In 1553, he faced his greatest rival Uesugi Kenshin, who tried to stop Takeda’s force and sent his troops to Kita-Shinano.  This was one of his representative battles called “the Battle of Kawanakajima”, and continued over 10 years.  Harunobu allied with the Hojo family of Sagami country and the Imagawa family of Suruga country and built an alliance called “Kousousu Sangoku Doumei”.  Backed up by this alliance of three countries, Kai, Sagami and Suruga, he attacked Suwa and ousted the Ogasawara clan and the Murakami clan, making Shinano a territory of the Takeda clan.  The second battle of Kawanakajima was fought in 1555, and is also called “the Battle of the Saigawa River”, and the third battle of the Battle of Kawanakajima was fought in 1557 which was called “the Battle of Uenohara”.  In 1559, Harunobu became a Buddhist monk and then changed his name to Shingen.

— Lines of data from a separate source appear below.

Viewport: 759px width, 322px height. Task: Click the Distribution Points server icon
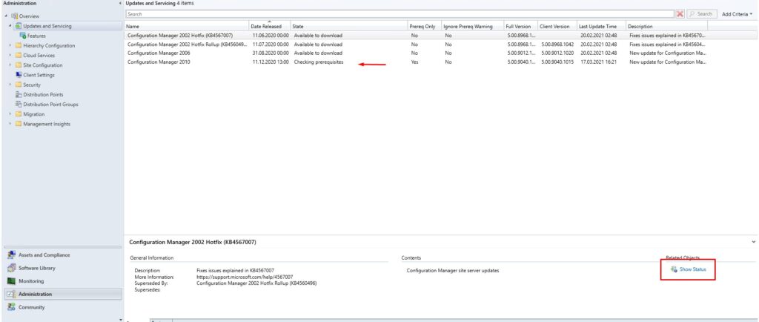coord(19,94)
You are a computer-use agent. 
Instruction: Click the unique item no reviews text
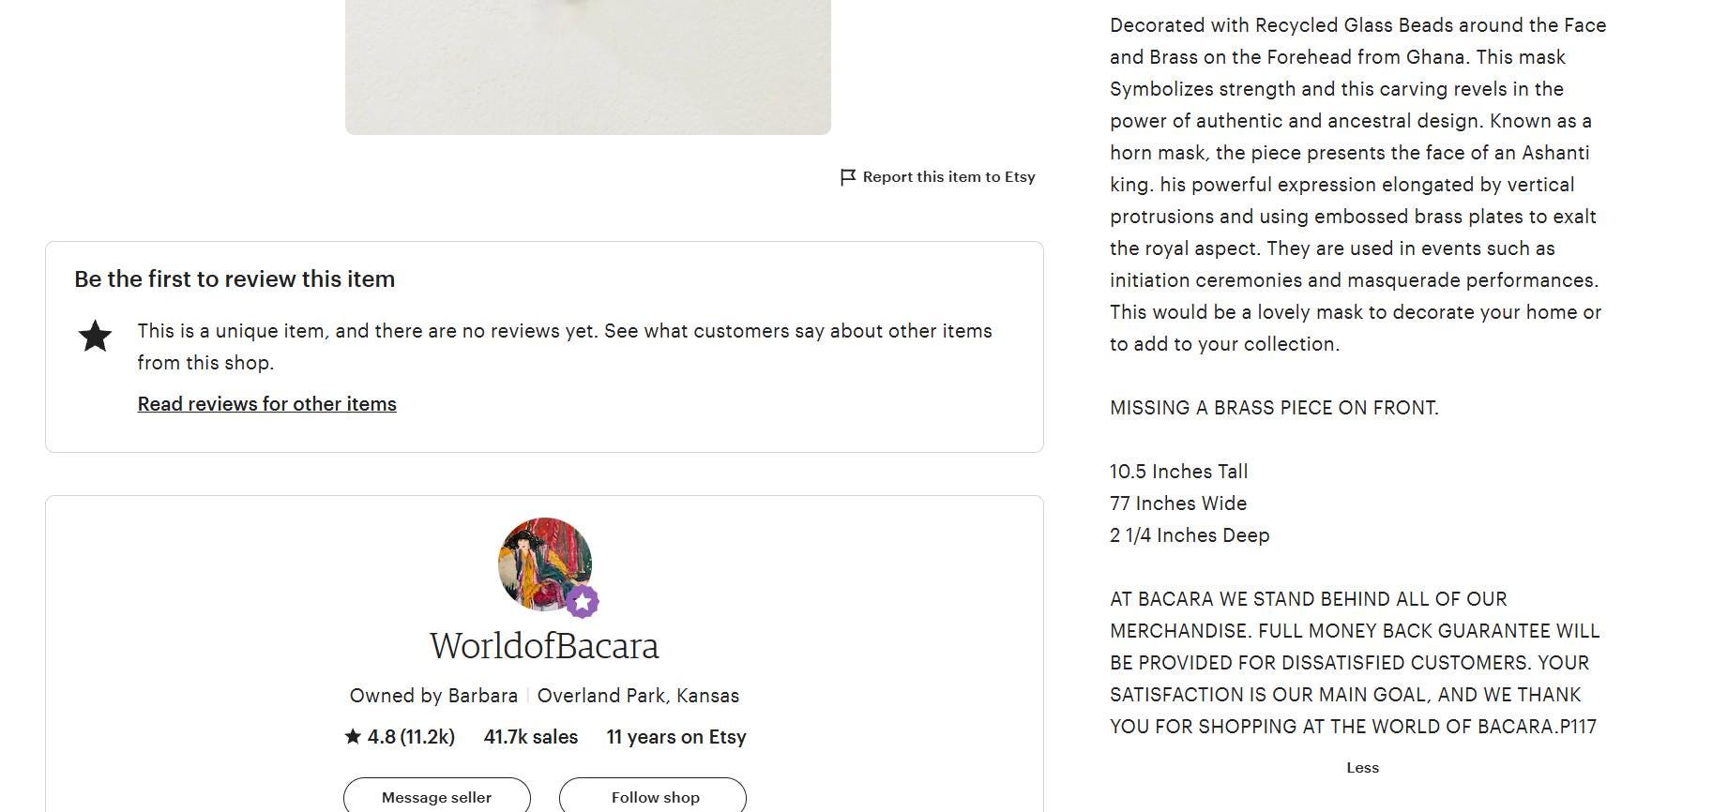565,347
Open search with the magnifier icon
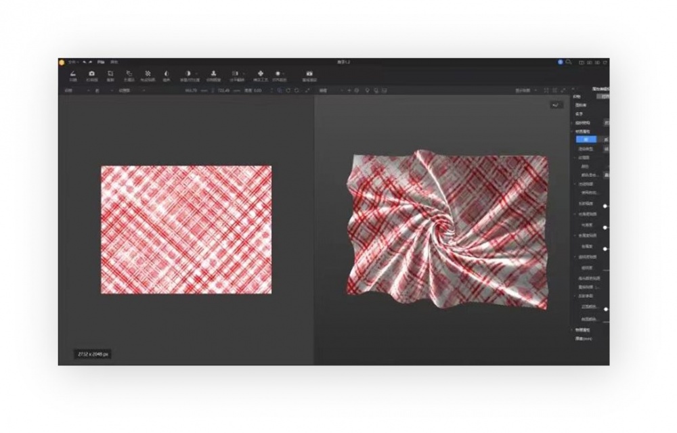 569,62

In 1561 when he was 41 years old, the fourth battle of Kawanakajima which is called “the Battle of Hachimanbara” was fought and it put an end to the invasion of Shinano.  When the term “the Battle of Kawanakajima” is used, it mostly indicates this fourth one.  The fifth battle of Kawanakajima also called “the confrontation at Shiozaki” occurred in 1564 and only this one escalated into a large-scale battle, producing many casualties.  This battle lasted for two months, ending without a settlement.  Today, this series battle of Kawanakajima which was implemented a total five times is well-known often during story-tellings.

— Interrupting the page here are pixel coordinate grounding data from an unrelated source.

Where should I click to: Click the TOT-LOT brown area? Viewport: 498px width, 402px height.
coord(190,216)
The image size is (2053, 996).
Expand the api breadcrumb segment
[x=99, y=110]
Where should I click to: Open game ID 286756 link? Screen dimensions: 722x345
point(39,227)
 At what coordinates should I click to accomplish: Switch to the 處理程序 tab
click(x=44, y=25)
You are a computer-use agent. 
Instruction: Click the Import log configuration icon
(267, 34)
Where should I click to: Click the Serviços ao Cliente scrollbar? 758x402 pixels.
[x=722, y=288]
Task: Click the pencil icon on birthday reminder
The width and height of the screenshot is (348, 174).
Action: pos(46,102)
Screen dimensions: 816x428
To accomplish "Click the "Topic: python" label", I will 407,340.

In 1565, the “Yoshinobu incident” occurred.  Shingen’s legitimate son Yoshinobu and his vassals attempted a revolt against Shingen — Yoshinobu was disinherited, and two years later died in confinement.  After this incident, Shingen’s fourth son Katsuyori was designated as the heir.  Shingen defeated the Imagawa territory in Suruga with Tokugawa Ieyasu and subjugated in 1568.  However, when Shingen started to conquer westward in 1572, the Battle of Mikatagahara broke out against Ieyasu, and he defeated the Oda and Tokugawa allied forces in Totomi province in this battle and made his way to Mikawa.  The battle of Mikatagahara was the only loss for Ieyasu for all of his battles.  Tokugawa’s troops drove back Takeda’s troops by getting cooperation from Ujiyasu Hojo, but after this, relations between Shingen and Ieyasu became hostile.

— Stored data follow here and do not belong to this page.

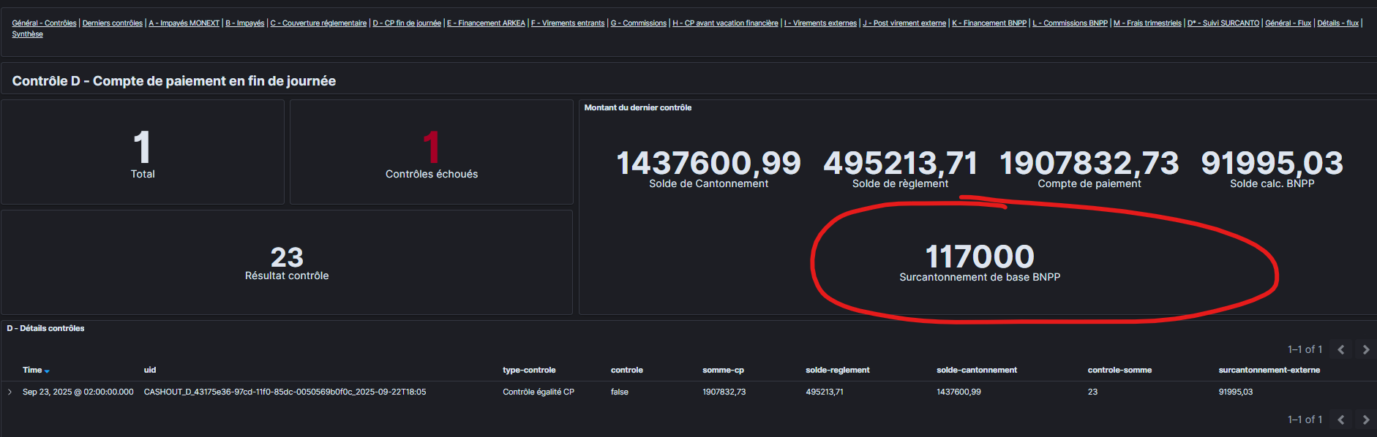Open C - Couverture réglementaire link
Screen dimensions: 1377x437
[318, 23]
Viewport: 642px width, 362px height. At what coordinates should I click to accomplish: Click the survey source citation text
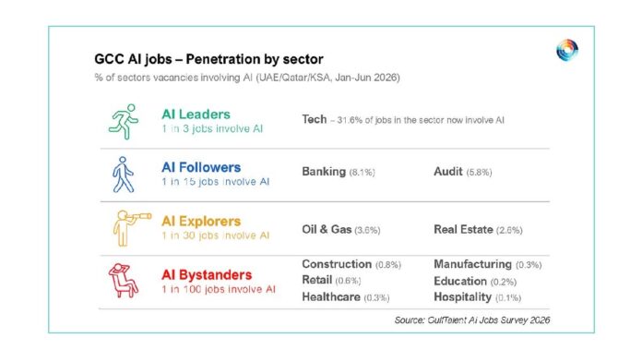point(471,320)
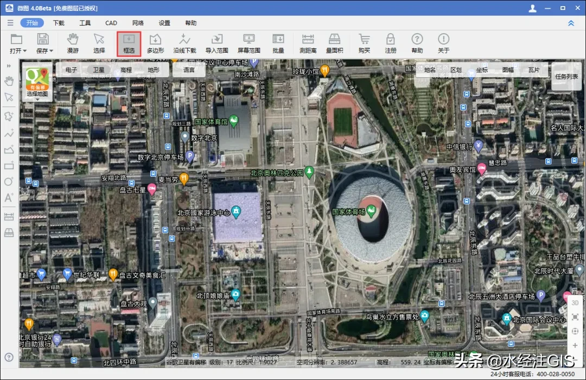
Task: Click the 漫游 pan hand tool
Action: [73, 43]
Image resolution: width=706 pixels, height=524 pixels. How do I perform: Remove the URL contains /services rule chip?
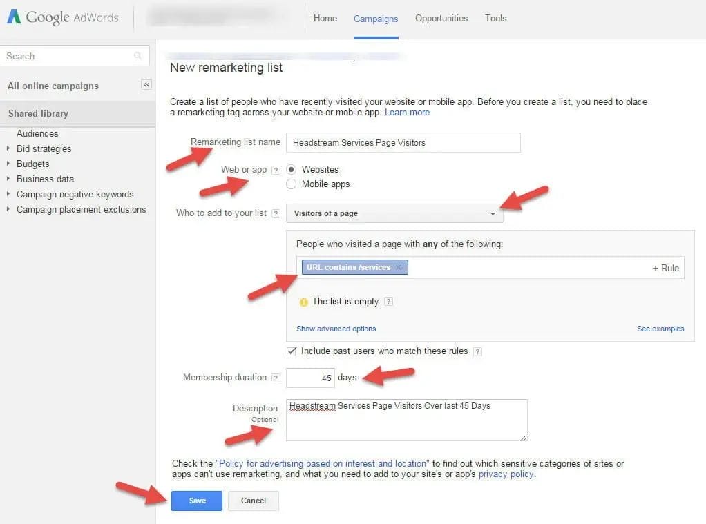pyautogui.click(x=399, y=267)
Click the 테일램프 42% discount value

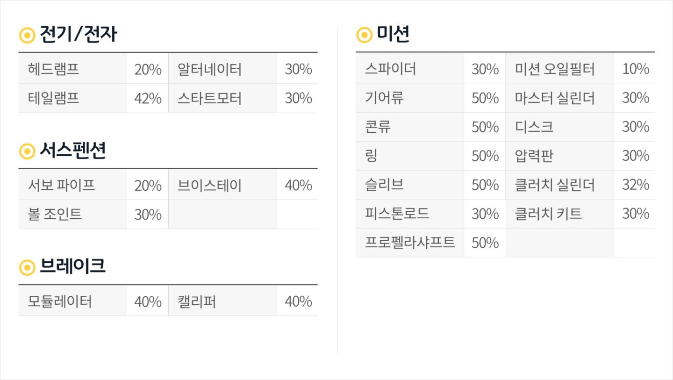[x=148, y=98]
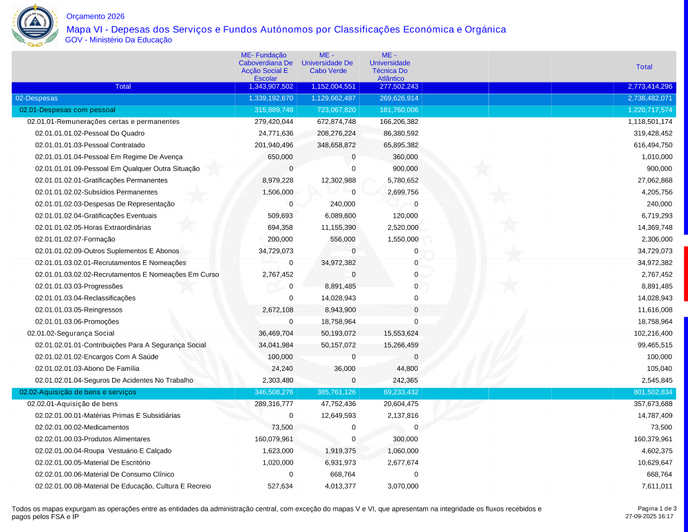Click the 02.01.02-Segurança Social row label
This screenshot has width=688, height=532.
coord(71,333)
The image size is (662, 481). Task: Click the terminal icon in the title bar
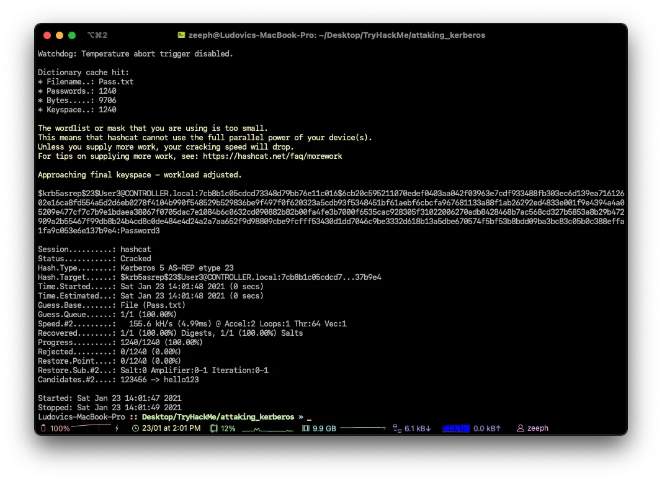(x=181, y=35)
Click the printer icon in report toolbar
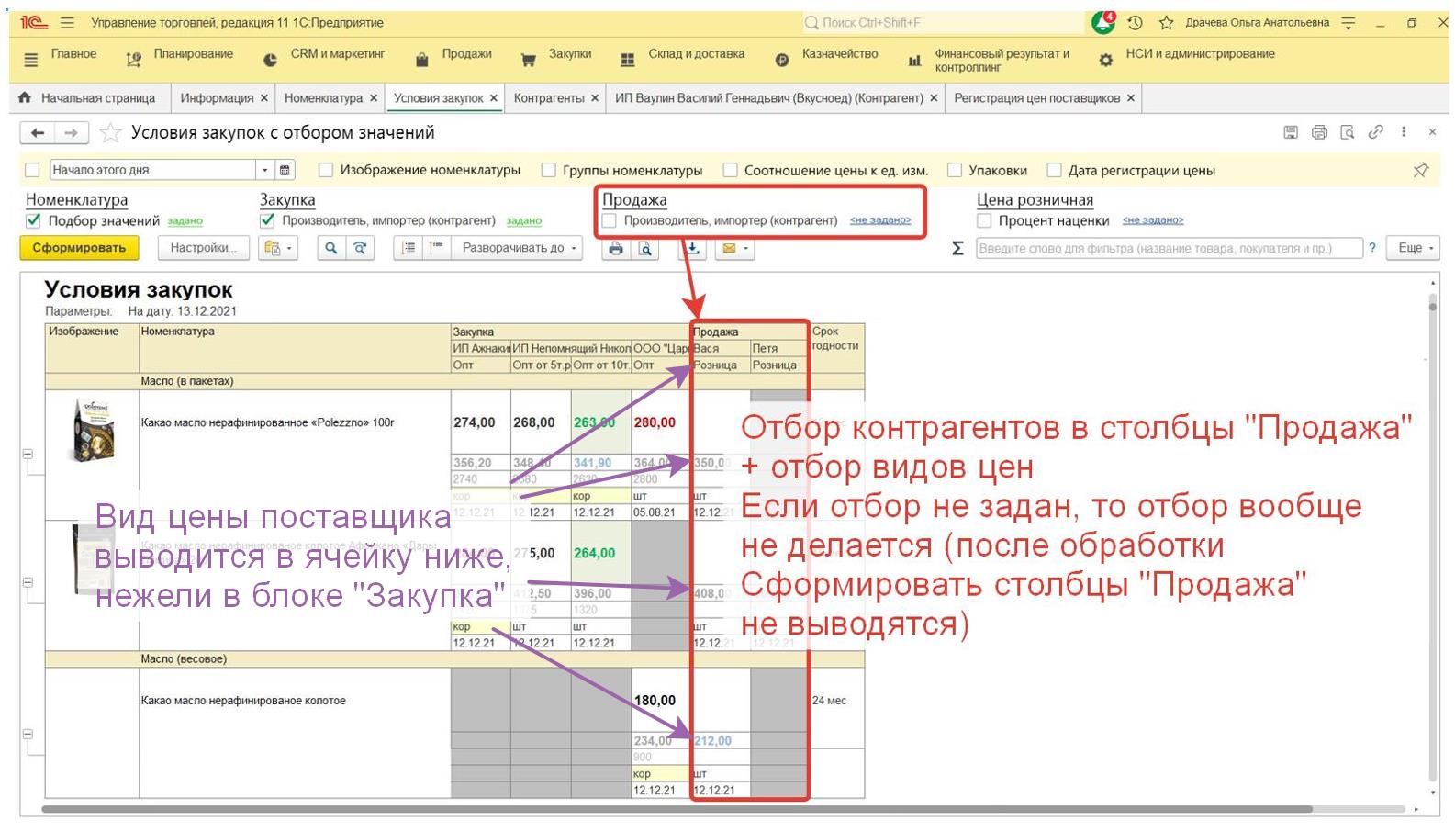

On May 23, 1573, Shingen suddenly died of an illness.  Takeda clan’s westward advance was halted because of Shingen’s death, and they were ruined 9 years after Shingen died.

Shingen’s Legacy

He made significant efforts on domestic administration, especially the success of flood control and the development of gold mines, to make the country rich.  Powerful daimyo during the sengoku period such as Oda Nobunaga and Tokugawa Ieyasu focused their efforts on expanding their territory and increasing rice yields.  Shingen also followed them, and made more paddy fields in Kai which was surrounded by high mountains in order to harvest more rice.  He believed the success of flood control may be an important condition for a strong country with stable territories.  Today, Shingen is enshrined as deities at the site of Tsutsujigasaki-yakata as Takeda Shrine where the three generations of Takeda clan such as Shingen, Nobutora, and Katsuyori inhabited.

Kamon

Takeda clan’s kamon is called “Takeda-Bishi” (Takeda diamond) and was used by Takeda families all over Japan.  It has some variations such as using differing thickness for me white lines.  There are two theories about the origin of Takeda-bishi.  One says that it may have been taken from the character of “Ta (田)” of “Takeda (武田)”.  Another theory says that it may have come from the diamond shape which was on the armor “Tatenashi no Yoroi” worn by Minamoto no Yoshimitsu from Seiwa Genji Family who is Takeda’s ancestor.